Les avortements doivent être déclarés

Rappelons que les avortements doivent être déclarés. Selon Oscar (Observatoire et suivi des causes d’avortements chez les ruminants), sur 866 séries d’avortements bovins étudiées, 46 % ont été élucidées. La néosporose est impliquée dans 15,4 % des cas, la fièvre Q suit avec 9,7 % et la BVD est à 7,7 %. Il est essentiel que les avortements soient déclarés pour déterminer leur origine et qu’un plan de lutte soit mis en place. On estime qu’un tiers ne le sont pas. L’enquête du Comité fièvre Q montre aussi que la complexité du protocole proposé en cas de suspicion de fièvre Q constitue un frein à la maîtrise de la maladie. Les prélèvements en vue du diagnostic ne sont pas toujours réalisés dans des conditions optimales. Le choix des animaux à prélever se révèle trop complexe. Les éleveurs et les vétérinaires doivent savoir qu’en cas d’avortement déclaré, les analyses et les visites du vétérinaire sont prises en charge par le GDS dans le cadre de la surveillance de la brucellose.

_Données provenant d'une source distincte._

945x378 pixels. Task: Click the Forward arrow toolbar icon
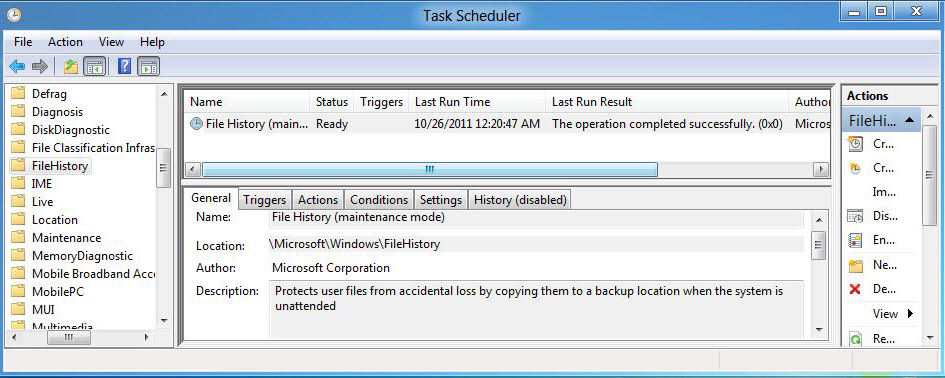[40, 66]
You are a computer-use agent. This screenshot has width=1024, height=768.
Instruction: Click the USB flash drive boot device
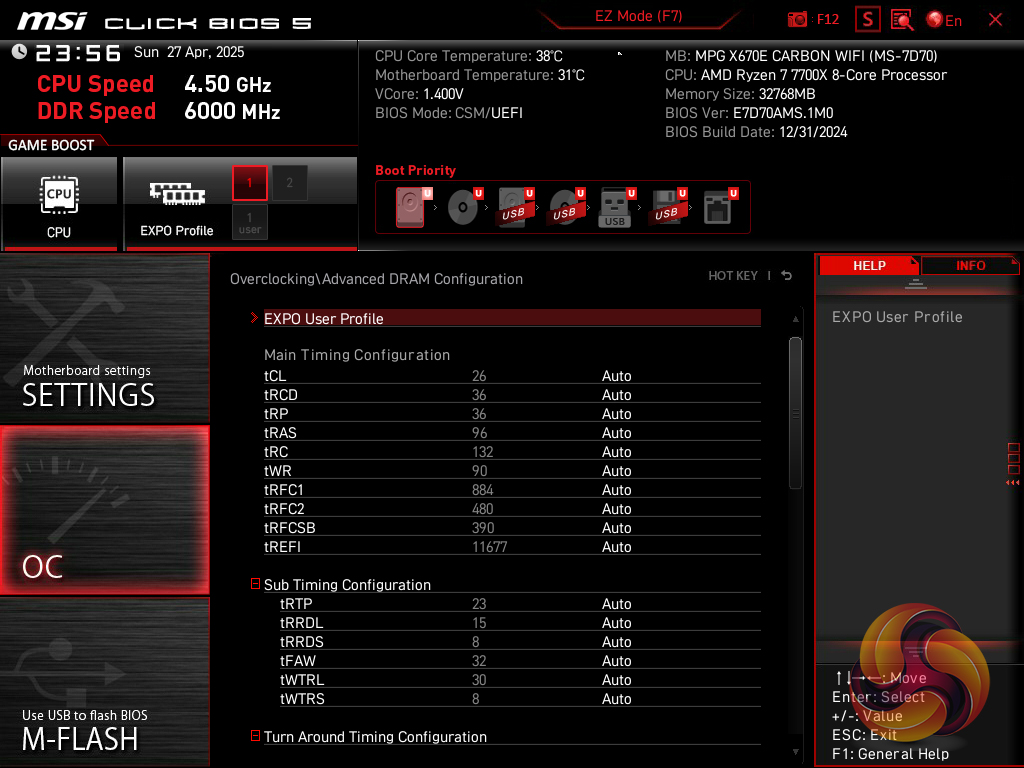click(616, 208)
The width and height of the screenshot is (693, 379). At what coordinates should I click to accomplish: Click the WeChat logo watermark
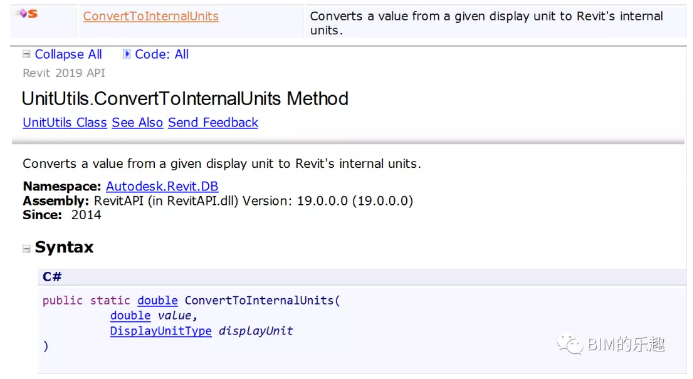click(x=570, y=344)
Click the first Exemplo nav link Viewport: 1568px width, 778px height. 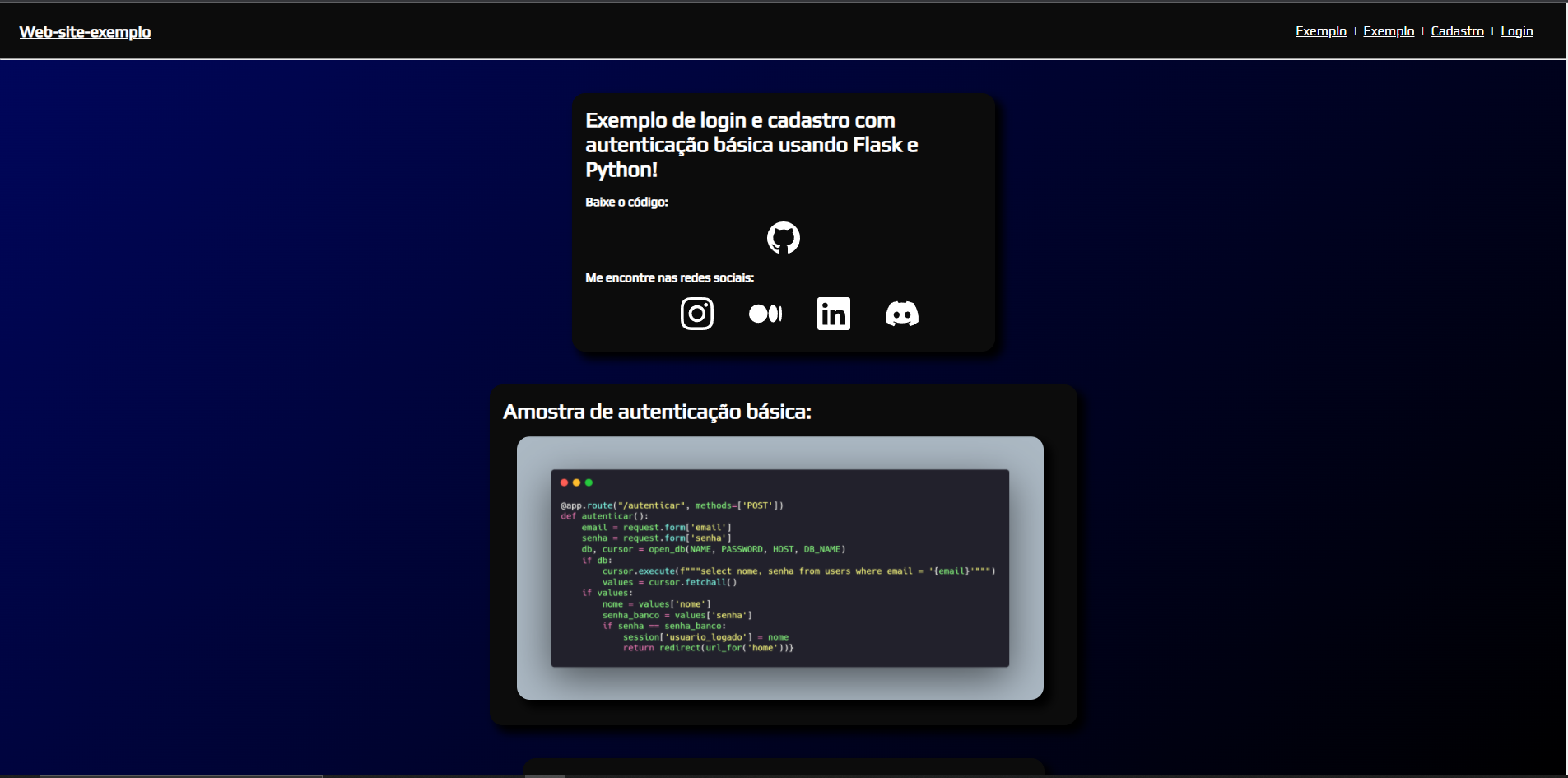1320,31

Une fois le diagnostic posé, la lutte passe par la vaccination. Son efficacité est démontrée, mais là encore, il existe un manque d’information. Dans l’enquête, seulement quatre vétérinaires sur dix citent la vaccination comme moyen de maîtrise de la fièvre Q. Le plus souvent, elle est réalisée dans l’urgence alors qu’il s’agit d’abord d’un outil de prévention. Elle permet de limiter les avortements, d’améliorer la fertilité et de diminuer l’excrétion de la bactérie dans l’environnement. Compte tenu de la durée de vie de la bactérie, la vaccination doit être poursuivie durant au moins cinq ans, ce qui est rarement le cas. Cet état des lieux conduit le Comité fièvre Q à chercher des moyens d’agir pour améliorer l’information des éleveurs, vétérinaires et médecins sur la maladie. Des fiches techniques seront produites à destination de ces différents publics sur des thèmes précis : quand suspecter la fièvre Q ? Ou encore, quels prélèvements réaliser en cas de suspicion ? Une première série de fiches a été mise en ligne sur le site internet de GDS France (1) en juin 2021. Une deuxième suivra en septembre.

pascale le cann

(1) https ://www.gdsfrance.org/, taper « fièvre Q » dans la zone de recherche.